City council has tonight honored retired North/Northeast Portland state senator Margaret Carter by proclaiming December 16th to be Senator Margaret Carter Day.
- STATE SENATOR MARGARET CARTER (CENTER, IN BLUE)—”"SHE'S QUITE A SNAPPY DRESSER, TOO," SAID ONE SPEAKER
Carter was born in 1935 in Shreveport, Louisiana. Her father, a homebuilder, was a Baptist minister. In December 1967, Carter came to Portland with her five children, to escape domestic abuse by her first husband. She attained a Masters Degree in educational psychology, began working as a counselor for Portland Community College in 1973, and was elected to the house of representatives in 1984. She resigned her senate seat in August and is now working for the state's department of human services.
"Her first week as a state representative was a rough one," said a minister, introducing Carter. "She was called the 'n' word, she was called a monkey, but she not only went on to serve in the house of representatives but in the senate."
Secretary of State Kate Brown read a letter to Carter from Senate president Peter Courtney. "You said when we met that you would never leave me," she said, quoting the letter. "I thought that we would never break up, but you left. You killed me. I will never recover, and the Oregon legislature will never be the same."
Blazers senior vice president J.Isaac said Carter "works behind the scenes in so many ways." Carter was instrumental in the re-signing of Brandon Roy, Isaac said, because she brings German chocolate cakes to the locker room on occasion. "And we reminded him of that," Isaac joked.
President of Portland Community College Preston Pulliams said Carter served as a role model in the community. He quoted Maya Angelou, saying "people will forget what you said, people will forget what you did, but people will remember how you made them feel."
"Through her work she has given us scholarship funds. She has given us her time, her advice, and has kept the Urban League going, kept this city going, kept this state going with her passion," said Marcus Mundy, executive director of the Urban League of Portland. "When my wife and I first got to Portland, she served as an ambassador. She looked us up, she made us feel welcome, she told us how to deal with people in this city, how to get connected, and this was a very busy person. I'm very grateful."
Carter was given a bouquet of flowers—"a phenomenal woman deserves phenomenal flowers."

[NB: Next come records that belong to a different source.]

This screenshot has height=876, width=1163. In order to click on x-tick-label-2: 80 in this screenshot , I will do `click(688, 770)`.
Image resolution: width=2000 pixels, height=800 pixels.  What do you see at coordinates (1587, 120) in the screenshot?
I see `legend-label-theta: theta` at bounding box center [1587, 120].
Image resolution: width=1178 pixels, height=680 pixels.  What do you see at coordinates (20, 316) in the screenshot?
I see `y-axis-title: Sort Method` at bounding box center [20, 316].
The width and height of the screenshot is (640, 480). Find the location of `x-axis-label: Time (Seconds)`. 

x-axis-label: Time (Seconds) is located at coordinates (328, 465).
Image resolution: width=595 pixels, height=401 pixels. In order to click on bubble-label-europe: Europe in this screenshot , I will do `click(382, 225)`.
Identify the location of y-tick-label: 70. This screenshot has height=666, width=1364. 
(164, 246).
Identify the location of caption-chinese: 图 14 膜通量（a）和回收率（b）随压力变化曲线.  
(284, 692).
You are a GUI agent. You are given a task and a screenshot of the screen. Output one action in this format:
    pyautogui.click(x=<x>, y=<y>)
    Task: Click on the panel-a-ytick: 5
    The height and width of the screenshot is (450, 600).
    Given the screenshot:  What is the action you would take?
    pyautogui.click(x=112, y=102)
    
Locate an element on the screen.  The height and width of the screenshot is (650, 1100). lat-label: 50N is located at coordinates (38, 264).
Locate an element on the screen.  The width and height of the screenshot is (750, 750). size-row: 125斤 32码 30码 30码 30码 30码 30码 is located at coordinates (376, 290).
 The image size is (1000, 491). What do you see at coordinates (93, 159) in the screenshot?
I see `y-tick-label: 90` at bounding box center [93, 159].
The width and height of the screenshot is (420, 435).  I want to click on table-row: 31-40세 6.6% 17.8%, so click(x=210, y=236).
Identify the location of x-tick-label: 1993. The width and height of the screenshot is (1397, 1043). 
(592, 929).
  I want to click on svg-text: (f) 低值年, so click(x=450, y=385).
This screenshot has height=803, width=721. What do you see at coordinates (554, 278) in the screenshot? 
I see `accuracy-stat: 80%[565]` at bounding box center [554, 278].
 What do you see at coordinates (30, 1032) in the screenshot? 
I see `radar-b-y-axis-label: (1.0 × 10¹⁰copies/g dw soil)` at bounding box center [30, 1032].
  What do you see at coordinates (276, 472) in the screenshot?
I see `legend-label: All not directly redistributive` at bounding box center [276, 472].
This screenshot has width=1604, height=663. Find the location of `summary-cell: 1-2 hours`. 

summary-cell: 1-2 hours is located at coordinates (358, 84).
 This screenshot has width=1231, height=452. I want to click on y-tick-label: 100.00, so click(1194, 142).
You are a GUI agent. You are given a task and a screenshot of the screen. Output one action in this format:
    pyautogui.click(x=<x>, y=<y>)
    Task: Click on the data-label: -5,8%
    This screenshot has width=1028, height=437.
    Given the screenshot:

"Success is not measured by the position one has attained, but by the obstacles one has had to overcome," said Roy Jay, chairman of the African American Chamber of Commerce. "Margaret, we love you."
"Every step towards the goal of justice requires sacrifice, suffering, and struggle," said Reverend Doctor LeRoy Haynes, vice president of the Albina Ministerial Alliance. "Like the tireless devotion and passionate concerns of people like Margaret Carter. Her life is a testimony to the virtues of hard work, commitment, education, sacrifice, and to the commitment of godly people."
"I love this state, and I love its people," said Carter. "We have our trials and tribulations, but no society comes without its struggles. I'm truly grateful, and I'm a much better person for your having allowed me to serve with you for all these years. Yes, I'm about to reach my 74th birthday, but as the song goes, I'm not tired yet, and I am not going to sit in a rocking chair in the corner. It ain't over yet. And I can't even promise you that I'm through with politics." "Thank you from the bottom of my heart. I'm just so thrilled. Thank you, thank you Portland, and the state of Oregon. I love you dearly."
She got two standing ovations, and the presentation lasted 80 minutes—50 minutes longer than the 30 minutes requested. It concluded with a laying-on-of hands. Literally: city council members, along with pastors from all over Portland, laid their hands on Carter's shoulders, and prayed for her.